Her differentiation isn’t all about being a woman. Having missed the first wave of ecommerce, she wasn’t religious about the Internet as the only channel. She didn’t believe brick-and-mortar was going away. She looked at the industry from a different perspective — and it happened to be how many of the up and coming ecommerce entrepreneurs were looking at it too. But a lot of it is about being a woman. “I’d like to think my strengths are in connecting with people and the relationship aspect of this business,” Green says. “Some of those things are more feminine traits. There were times when I was less comfortable putting those forward as my differentiation.”
“I WAITED AND I LEARNED”
Being on the outside scrapping to get in is something Green is used to. She’s never quite been connected, prepared, pedigreed, educated, or male enough for any of the challenges she’s set out to do. She admits to having some education envy earlier in her career. She went to public school and fought her way into the finance world with a job covering retail for Montgomery Securities at 23 years old. It was a good firm, but not a bulge bracket one. And certainly women on Wall Street are about as rare as in tech. She was not only a young woman lacking a fancy pedigree, she was surrounded by an established banking team and didn’t totally know how to distinguish herself.

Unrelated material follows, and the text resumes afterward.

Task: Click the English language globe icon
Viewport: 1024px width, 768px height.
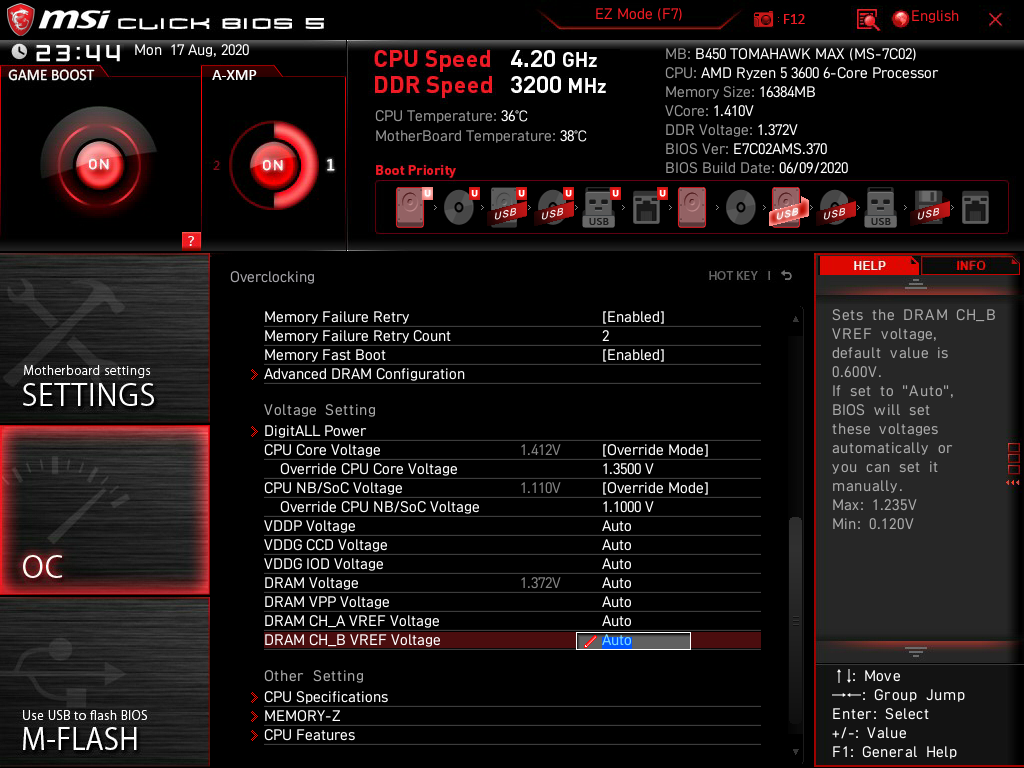Action: 901,19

“I rightfully thought it was a disaster several times… I would think, ‘Thank God this is my money and not someone else’s’”
In a try-anything attempt to find a unique perspective, she started to hang out in malls. “The closer I was to the customer, the more insight I would have,” she says. “I started spending more time in stores and talking about how the product looked, whether people were going to the mall, whether there was foot traffic.”

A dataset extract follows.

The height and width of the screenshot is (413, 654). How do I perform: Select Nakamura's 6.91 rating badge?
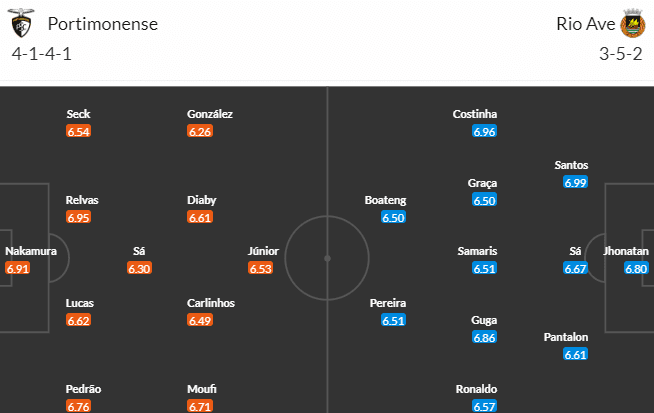(18, 268)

She developed a unique pulse on the sector, which turned into a job on the buy side of the investment bank. Things were looking up. And then specialty retail fell on hard times. It was no longer about expansion and new categories, it was about contraction. It was about who could show better same-store-sales, and what analyst could build a better model.
So she decided to go where the rules were getting redefined once again — the Web. She had enough self awareness to know her public market experience didn’t qualify her to invest in young companies. So she started a five year journey to methodically develop those skills. She used whatever abilities she had to ingratiate herself to founders. She hung out in coffee shops, building financial models and writing business plans for entrepreneurs for almost nothing, just to understand how it all worked and how they looked at the world.
Green has never quite been connected, prepared, pedigreed, educated, or male enough for any of the challenges she’s set out to do.
“I did everything I could to be close to an entrepreneur,” she says. “The most I got paid was a few thousand dollars. But I waited and learned. I wanted to have a good understanding of the key characteristics of these companies before I started managing any money.”
The word of mouth about Green spread.
When she finally got enough confidence — and deal flow — to start investing she had another problem: She didn’t have enough money to be a substantial angel, she didn’t have the track record to raise a fund, and she didn’t have a job in venture capital. So Green found a way around it. Leveraging some of her past banking relationships she would raise one-off “funds” to invest in single companies.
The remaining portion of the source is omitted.